Note that you're not passing impl parameter should specify return type using Iterable, Generator or their async counterparts - AsyncIterableand AsyncGenerator:

import contextlib
from typing import Iterable

from dependency_depression import Depression, Callable


@contextlib.contextmanager
def contextmanager() -> Iterable[int]:
    yield 42


class ContextManager:
    def __enter__(self):
        # This would never be called
        raise ValueError

    def __exit__(self, exc_type, exc_val, exc_tb):
        pass


container = Depression()

# Without return type hint you can specify impl parameter:
# container.register(int, Callable(contextmanager, int))
container.register(int, Callable(contextmanager))
container.register(ContextManager, Callable(ContextManager))

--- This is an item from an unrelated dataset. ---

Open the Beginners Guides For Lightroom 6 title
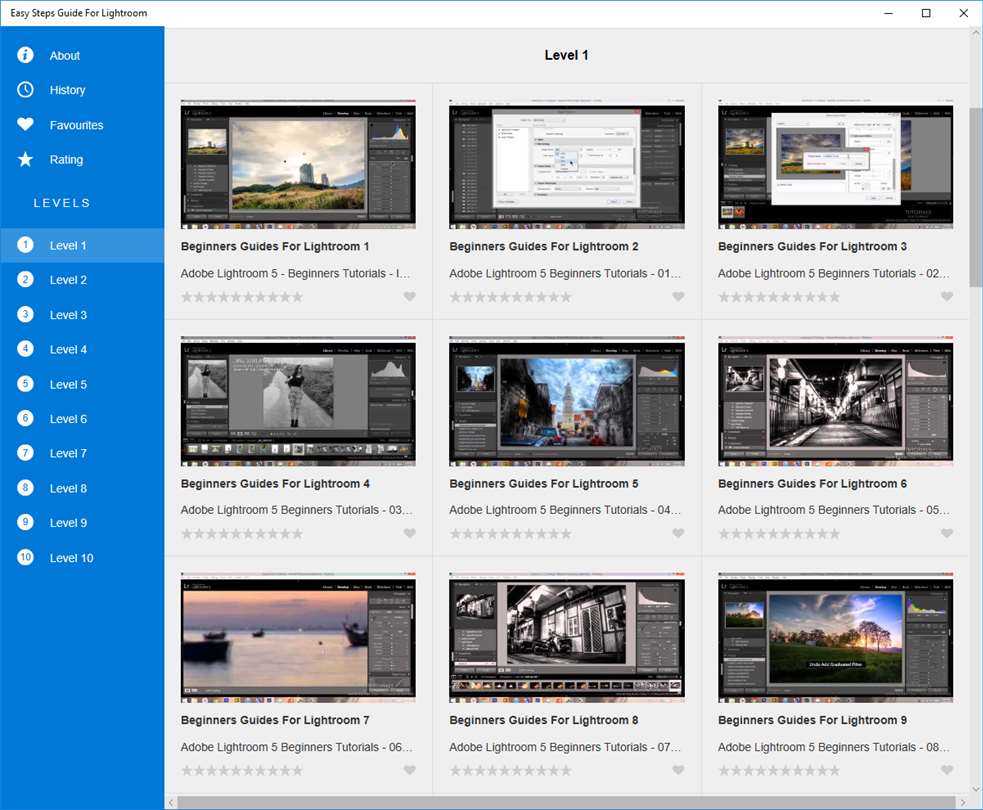Screen dimensions: 983x810 tap(812, 484)
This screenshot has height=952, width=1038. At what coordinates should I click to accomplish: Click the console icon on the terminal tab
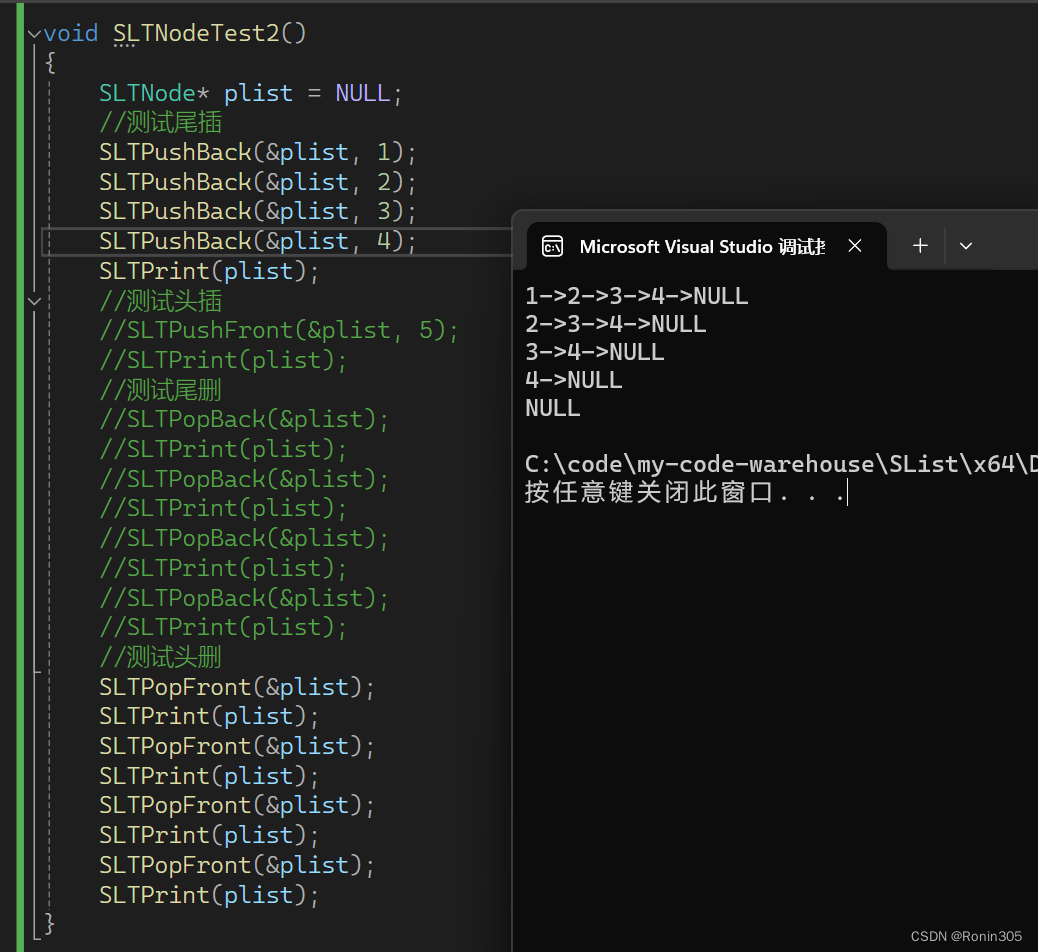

with container.sync_context() as ctx:
    number = ctx.resolve(int)  # 42
    ctx_manager = ctx.resolve(ContextManager) # __enter__ would not be called
    with ctx_manager:
        ...
        # Oops, ValueError raised

In case you need to manage lifecycle of your objects you should wrap them in a context manager:

import contextlib
from typing import AsyncGenerator

from dependency_depression import Callable, Depression
from sqlalchemy.ext.asyncio import AsyncSession


@contextlib.asynccontextmanager
async def get_session() -> AsyncGenerator[AsyncSession, None]:
    session = AsyncSession()
    async with session:
        try:
            yield session
        except Exception:
            await session.rollback()
            raise

container = Depression()
container.register(AsyncSession, Callable(AsyncSession))

@Inject decorator

@inject decorator allows you to automatically inject parameters into functions:

from typing import Annotated

from dependency_depression import Callable, Depression, Inject, inject


@inject
def injectee(number: Annotated[int, Inject]):
    return number


container = Depression()
container.register(int, Callable(int))

with container.sync_context():
    print(injectee())
    # 0

Without active context number parameter would not be injected:

injectee()
# TypeError: injectee() missing 1 required positional argument: 'number'

But you still can use your function just fine

print(injectee(42))

You can pass parameters even if you have an active context:

with container.sync_context():
    print(injectee())  # 0, injected
    print(injectee(42))  # 42, provided by user

Usage with Asyncio

Dependency Depression can be used in async context, just use context instead of sync_context:

import asyncio

from dependency_depression import Callable, Depression


async def get_number() -> int:
    await asyncio.sleep(1)
    return 42


async def main():
    container = Depression()
    container.register(int, Callable(get_number))
    async with container.context() as ctx:
        number = await ctx.resolve(int)
        assert number == 42


if __name__ == '__main__':
    asyncio.run(main())

Async context also supports both sync and async context managers and factory functions.